23. Moreover it is clear that Judge Andrews identified and recognised the differences that were advanced in the Appellant's account compared with the way in which the case had previously been put before the First-tier Tribunal: she summarised those differences at paragraph 30 under sub-paragraphs (i) to (iv). Crucially the Judge then said this:
"These are significant discrepancies. In particular, I consider it extremely unlikely that [the Appellant] would have failed to tell Judge Miller that he was told to carry out a suicide bombing, or about the above manner of his escape from detention, if these things were true. In terms of the claimed sexual abuse, the appellant told me he was too embarrassed and ashamed to mention this before. While I recognise that victims of sexual abuse can be reluctant to disclose what has happened to them, this appellant has been represented by different lawyers, and previously appeared before a Tribunal. Taking this into account, I am not persuaded that this late disclosure of sexual abuse is because of shame and embarrassment. I consider it more likely that all the above new claims were made to attempt to bolster a story that had previously been rejected by Judge Miller."

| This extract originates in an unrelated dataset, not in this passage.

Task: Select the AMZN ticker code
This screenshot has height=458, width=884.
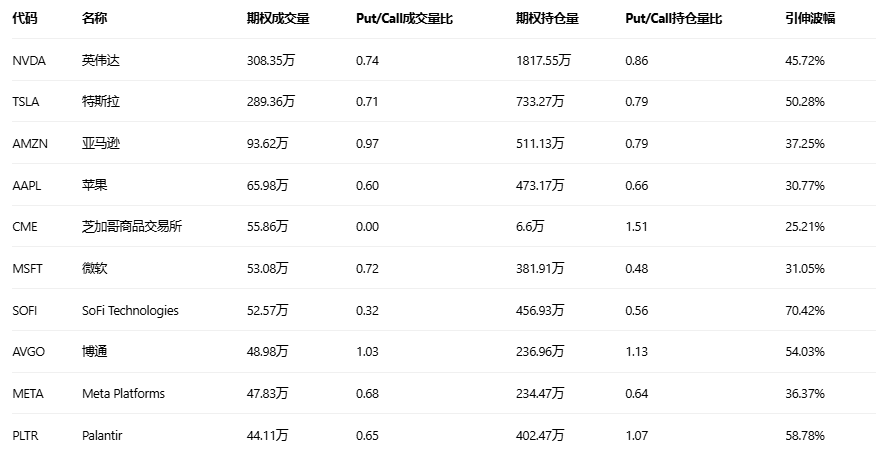Action: point(29,144)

24. Moreover and in any event the Judge - having emphasised that she had considered all of the evidence 'in the round' (for example see paragraphs 25 and 26), and specifically that "credibility is a matter for me to decide on the totality of the evidence" (paragraph 33) - set out further analysis in respect of the Appellant's credibility by reference to supporting documents (see paragraphs 32 and 33), leading her to the adverse conclusion at paragraph 34, which even then is prefaced with a note of caution about the nature of a credibility assessment.

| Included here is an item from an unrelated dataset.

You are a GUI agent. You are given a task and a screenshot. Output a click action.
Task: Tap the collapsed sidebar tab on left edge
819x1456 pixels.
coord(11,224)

25. In my judgment Mr Gibson-Lee's argument that Judge Andrews should have disregarded Judge Miller's findings is essentially a disagreement with the Judge's evaluation of the approach to be taken within the Devaseelan guidelines. It does not, I find, identify an error of law. In all those circumstances I find that the decision of Judge Andrews is not in any way flawed for error of law but in fact is a thorough attempt to address all of the issues raised by the Appellant, including in particular the approach to be taken to Judge Miller's decision in light of the changed premise in respect of his age, and also specifically in respect of the likely or possible reluctance of a victim of sexual abuse to speak freely about such abuse in any particular circumstance.
Notice of Decision
26. The decision of the First-tier Tribunal contained no error of law and stands.
27. The appeal remains dismissed.
28. No anonymity direction is sought or made.
The above represents a corrected transcript of an ex tempore decision given at the conclusion of the hearing.